The adage jack of all trades, master of none may be applicable to some ophthalmic companies but not to Carl Zeiss Meditec, Inc. (Dublin, CA), according to President and CEO James Taylor. During an interview with Cataract & Refractive Surgery Today, Mr. Taylor explained that it is not Zeiss' goal to grow for the sake of expansion or to attempt the impossible of excelling at the manufacture of every possible piece of equipment. Rather, the company draws on its strengths in order to create useful and valuable solutions for clinicians. "We provide something more than a box or a product," he said. Indeed, Zeiss' continued success seems to be based largely on the company's dedication to playing to its strengths and to taking the long view of the ophthalmic industry.
According to Mr. Taylor, Zeiss concentrates on technologies it can develop and to which it can add value. "[They must] fit with our mission as a technology innovator," he said. During the past 2 years, for example, one of the company's focuses has been on the evolution of the structural-imaging devices that it introduced, specifically the Stratus OCT and the Visante OCT (Figure 1). The role of those technologies has far exceeded the company's original anticipation. "If I told you what our early forecasts were for OCT [optical coherence tomography], it would be embarrassing, because they were far below where we've ended up," Mr. Taylor noted.
The success of OCT derives from Zeiss' work to develop commercially viable devices and a concurrent evolution in the market, Mr. Taylor said. For instance, advances in the vitreoretinal field, including the treatments for age-related macular degeneration, called for a technology that could noninvasively assess ocular anatomy. OCT fit the bill. In addition, Mr. Taylor commented, "As more and more people used the technology, they found out how useful it was not just as a diagnostic tool but also as a patient-education tool."

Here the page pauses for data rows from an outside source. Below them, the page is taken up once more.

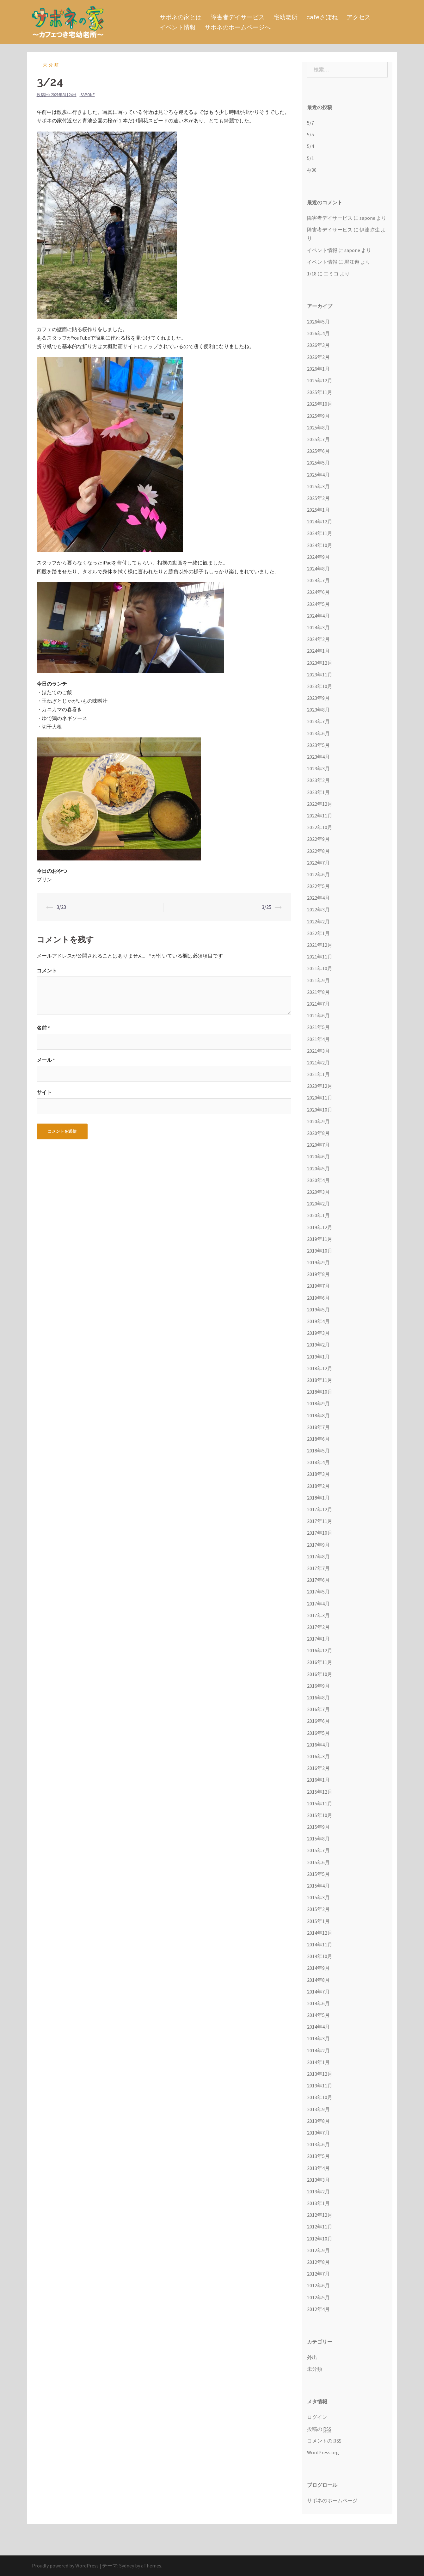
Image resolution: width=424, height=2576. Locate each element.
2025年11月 (319, 392)
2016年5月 (318, 1733)
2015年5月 (318, 1874)
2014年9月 (318, 1968)
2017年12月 (319, 1509)
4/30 (311, 170)
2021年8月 (318, 992)
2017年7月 (318, 1568)
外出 (312, 2357)
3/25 (266, 907)
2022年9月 (318, 839)
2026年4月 (318, 333)
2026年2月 (318, 357)
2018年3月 (318, 1474)
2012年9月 (318, 2250)
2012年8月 (318, 2262)
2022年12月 (319, 804)
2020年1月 (318, 1215)
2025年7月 (318, 439)
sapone (88, 94)
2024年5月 (318, 604)
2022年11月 (319, 815)
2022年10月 (319, 827)
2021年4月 (318, 1039)
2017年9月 (318, 1545)
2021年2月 (318, 1062)
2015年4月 (318, 1886)
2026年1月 (318, 369)
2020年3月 (318, 1192)
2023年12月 (319, 663)
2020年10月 (319, 1109)
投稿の (319, 2429)
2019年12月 (319, 1227)
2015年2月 (318, 1909)
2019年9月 (318, 1262)
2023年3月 (318, 768)
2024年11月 (319, 533)
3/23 (61, 907)
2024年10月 (319, 545)
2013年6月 (318, 2144)
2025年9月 (318, 416)
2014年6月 (318, 2003)
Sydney (126, 2565)
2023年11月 (319, 674)
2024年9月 (318, 557)
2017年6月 (318, 1580)
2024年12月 (319, 521)
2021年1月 (318, 1074)
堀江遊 (351, 262)
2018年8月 (318, 1415)
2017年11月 (319, 1521)
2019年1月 (318, 1356)
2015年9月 (318, 1827)
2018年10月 (319, 1392)
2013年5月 (318, 2156)
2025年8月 (318, 427)
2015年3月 (318, 1897)
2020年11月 (319, 1097)
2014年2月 (318, 2050)
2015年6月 (318, 1862)
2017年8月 (318, 1556)
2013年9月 (318, 2109)
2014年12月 (319, 1933)
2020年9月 (318, 1121)
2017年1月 (318, 1639)
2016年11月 (319, 1662)
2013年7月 (318, 2132)
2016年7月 (318, 1709)
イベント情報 (178, 27)
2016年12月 (319, 1650)
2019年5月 (318, 1309)
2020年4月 (318, 1180)
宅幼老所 (285, 17)
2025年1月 (318, 510)
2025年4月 (318, 474)
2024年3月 (318, 627)
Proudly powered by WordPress (65, 2565)
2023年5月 (318, 745)
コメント (47, 970)
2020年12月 (319, 1086)
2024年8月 (318, 568)
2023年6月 (318, 733)
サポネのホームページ (332, 2500)
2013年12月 (319, 2074)
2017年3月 (318, 1615)
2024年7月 (318, 580)
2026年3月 (318, 345)
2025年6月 (318, 451)
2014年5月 (318, 2015)
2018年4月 (318, 1462)
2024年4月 (318, 616)
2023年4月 (318, 757)
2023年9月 (318, 698)
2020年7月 (318, 1145)
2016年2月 (318, 1768)
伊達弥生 (369, 229)
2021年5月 (318, 1027)
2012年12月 (319, 2215)
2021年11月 (319, 956)
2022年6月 (318, 874)
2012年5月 (318, 2297)
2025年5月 (318, 462)
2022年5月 (318, 886)
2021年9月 (318, 980)
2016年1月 (318, 1780)
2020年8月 (318, 1133)
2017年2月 (318, 1627)
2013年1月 (318, 2203)
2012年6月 (318, 2285)
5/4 (310, 146)
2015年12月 (319, 1792)
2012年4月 (318, 2309)
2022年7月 (318, 863)
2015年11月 (319, 1803)
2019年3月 (318, 1333)
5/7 (310, 123)
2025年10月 (319, 404)
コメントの (324, 2440)
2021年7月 (318, 1004)
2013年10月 (319, 2097)
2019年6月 (318, 1298)
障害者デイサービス (238, 17)
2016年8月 (318, 1697)
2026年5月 (318, 321)
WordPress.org (323, 2452)
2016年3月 (318, 1756)
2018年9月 (318, 1403)
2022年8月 (318, 851)
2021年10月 (319, 968)
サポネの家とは (181, 17)
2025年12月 (319, 380)
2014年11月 (319, 1944)
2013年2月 (318, 2191)
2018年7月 (318, 1427)
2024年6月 (318, 592)
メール (46, 1060)
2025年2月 (318, 498)
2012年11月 (319, 2226)
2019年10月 (319, 1251)
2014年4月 (318, 2027)
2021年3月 (318, 1051)
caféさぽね (322, 17)
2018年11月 (319, 1380)
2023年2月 (318, 780)
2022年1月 (318, 933)
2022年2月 (318, 921)
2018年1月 (318, 1497)
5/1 (310, 158)
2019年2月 (318, 1344)
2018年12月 (319, 1368)
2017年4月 (318, 1603)
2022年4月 (318, 898)
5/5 (310, 134)
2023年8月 (318, 709)
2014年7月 (318, 1991)
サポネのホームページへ (238, 27)
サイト (44, 1092)
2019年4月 (318, 1321)
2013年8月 (318, 2121)
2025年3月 (318, 486)
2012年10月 (319, 2238)
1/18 (311, 273)
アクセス (359, 17)
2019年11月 (319, 1239)
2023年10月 (319, 686)
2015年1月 (318, 1921)
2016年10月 (319, 1674)
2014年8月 (318, 1980)
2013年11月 (319, 2085)
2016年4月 (318, 1744)
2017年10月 (319, 1533)
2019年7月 (318, 1286)
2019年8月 (318, 1274)
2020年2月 (318, 1203)
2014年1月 (318, 2062)
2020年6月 (318, 1156)
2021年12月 (319, 945)
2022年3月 (318, 909)
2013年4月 (318, 2168)
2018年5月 (318, 1450)
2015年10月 (319, 1815)
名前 (43, 1028)
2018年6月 (318, 1439)
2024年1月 (318, 651)
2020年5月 (318, 1168)
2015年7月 (318, 1850)
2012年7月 (318, 2274)
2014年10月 (319, 1956)
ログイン (317, 2417)
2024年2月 (318, 639)
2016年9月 (318, 1686)
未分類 (51, 65)
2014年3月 (318, 2038)
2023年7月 (318, 721)
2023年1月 (318, 792)
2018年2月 (318, 1486)
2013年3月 (318, 2180)
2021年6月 (318, 1015)
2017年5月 (318, 1591)
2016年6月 (318, 1721)
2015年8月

Understanding the company's emphasis on adding value is what makes Zeiss' decision to bring an excimer laser to a US market already brimming with options comprehensible. The idea was that the MEL 80 (approved myopic treatment range of ≤ 7.00 D sphere, ≤ 3.00 D cylinder, and a maximum manifest refraction spherical equivalent ≤ -7.00 D) would offer advantages over available excimer laser platforms. One of these, Mr. Taylor stated, was more efficient workflow through short ablation times. Additionally, Zeiss continues to develop its Visumax femtosecond laser system. Mr. Taylor explained that the company has moved beyond conceptualization to demonstrating the feasibility of a flapless laser refractive procedure. Now, the company is evaluating how predictable and noninvasive an all-femtosecond operation can be and how the results compare with those of other refractive surgical modalities. "The femtosecond procedure that we have demonstrated involves creating a lenticule and then extracting that tissue," Mr. Taylor said.
Will Zeiss enter the IOL market in the US? According to Mr. Taylor, market research by the company indicates that it would be a welcome player on the scene but that it could not enter the field without bona fide innovations. If the company decides to focus on developing an IOL, Mr. Taylor said, it would be drawing on its recognized strength in the areas of optics and diagnostics. Ultimately, however, such a move will occur only if the company determines that it can deliver an IOL that offers to US surgeons and patients a clear advantage over existing lenses.
THE ROLE OF CONSOLIDATION
A fascinating aspect of the ophthalmic industry, said Mr. Taylor, is that new small companies spring up as fast as the field consolidates. Regarding whether consolidation is good or bad, he stated that it provides the infrastructure and logistics that allow technological evolution to occur. "It is the only way right now to be able to get through the regulatory, distribution, clinical, and interconnectivity investments that are going to be required," he said.
Encouraged to forecast possible consolidation in the IOL market during the next 2 years, Mr. Taylor acknowledged that even today's big players have weaknesses. If another major company sought to enter the field, he said, it would likely attempt to acquire one of the existing share leaders. Because its ophthalmic business is one of Zeiss' top strategic priorities, he thought its acquisition by another company unlikely.
Whatever future plans Zeiss may have, its history indicates that it will continue to develop its existing products in accordance with clinicians' and surgeons' needs. That may mean investigating new applications for a product or integrating multiple components into a coordinated portfolio. The introduction of new equipment or products will depend on whether the company can provide something that offers a clear improvement over existing options or that will make physicians more effective in the OR or clinic.